§ Bagian Dokumen:
▬▬▬
Bila kita sedang berjalan-jalan di
kampus Unpad Jatinangor, tepatnya di depan Fakultas Ilmu Komunikasi tak ada
salahnya jika kita menengok ke arah sebrang gedung tersebut. Di sana kita akan
melihat sebuah jembatan tua yang cukup menarik perhatian. Jembatan yang sudah
berusia senja itu oleh masyarakat sekitar biasa disebut dengan Jembatan Cincin.
“Jembatan Cincin mulai dibangun sejak
tahun 1918 hingga 1942. Saat ini sudah tidak ada lagi kereta yang lewat”, ujar
Mulyana, salah satu ‘sesepuh’ yang sudah puluhan tahun tinggal di dekat
jembatan cincin. Tidak banyak yang tahu memang, bahwa sebenarnya tanah di
Jembatan itu bukanlah milik Belanda. Namun para kolonial Belanda mengklaim
secara paksa karena pada saat itu Indonesia masih menjadi daerah jajahan
Belanda.
Sebagai warga jajahan, rakyat Indonesia
tak bisa berbuat banyak melawan kelicikan para penjajah. Dengan berat hati,
rakyat Indonesia menyerahkannya kepada Belanda. Hal ini terpaksa dilakukan karena pemerintah Hindia
Belanda mengancam akan membunuh jika Indonesia tidak menyerahkan lahan
tersebut. Namun rakyat mengajukan satu syarat penting yang harus disetujui
Belanda. Yakni Belanda tidak boleh mengganggu komplek pemakaman yang ada di
bawahnya. Setelah mencapai kesepakatan, Jembatan Cincin pun dibangun.
Jembatan Cincin dibangun oleh perusahaan
kereta api Belanda yang bernama Staat
Spoorwagen Verenidge Spoorwegbedrijf pada tahun 1918. Jembatan Cincin ini
pada mulanya dibangun sebagai rel kereta api untuk penunjang lancarnya kegiatan
perkebunan karet. Jembatan ini berguna untuk membawa hasil perkebunan.
▬▬▬
§ Bahan Tersedia:
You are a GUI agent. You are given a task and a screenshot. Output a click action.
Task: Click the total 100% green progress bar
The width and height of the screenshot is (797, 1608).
▬▬▬
Jawab pertanyaan berikut berdasarkan teks tentang Jembatan Cincin.
(a) Jembatan Cincin terlihat di seberang gedung fakultas apa di kampus Unpad Jatinangor?
(b) Apa syarat yang diajukan rakyat dan harus disetujui Belanda?
(c) Untuk apa Jembatan Cincin pada mulanya dibangun?

§ Jawaban Akhir:
(a) Fakultas Ilmu Komunikasi.
(b) Belanda tidak boleh mengganggu kompleks pemakaman yang ada di bawahnya.
(c) Sebagai rel kereta api untuk menunjang kelancaran kegiatan perkebunan karet, yaitu untuk membawa hasil perkebunan.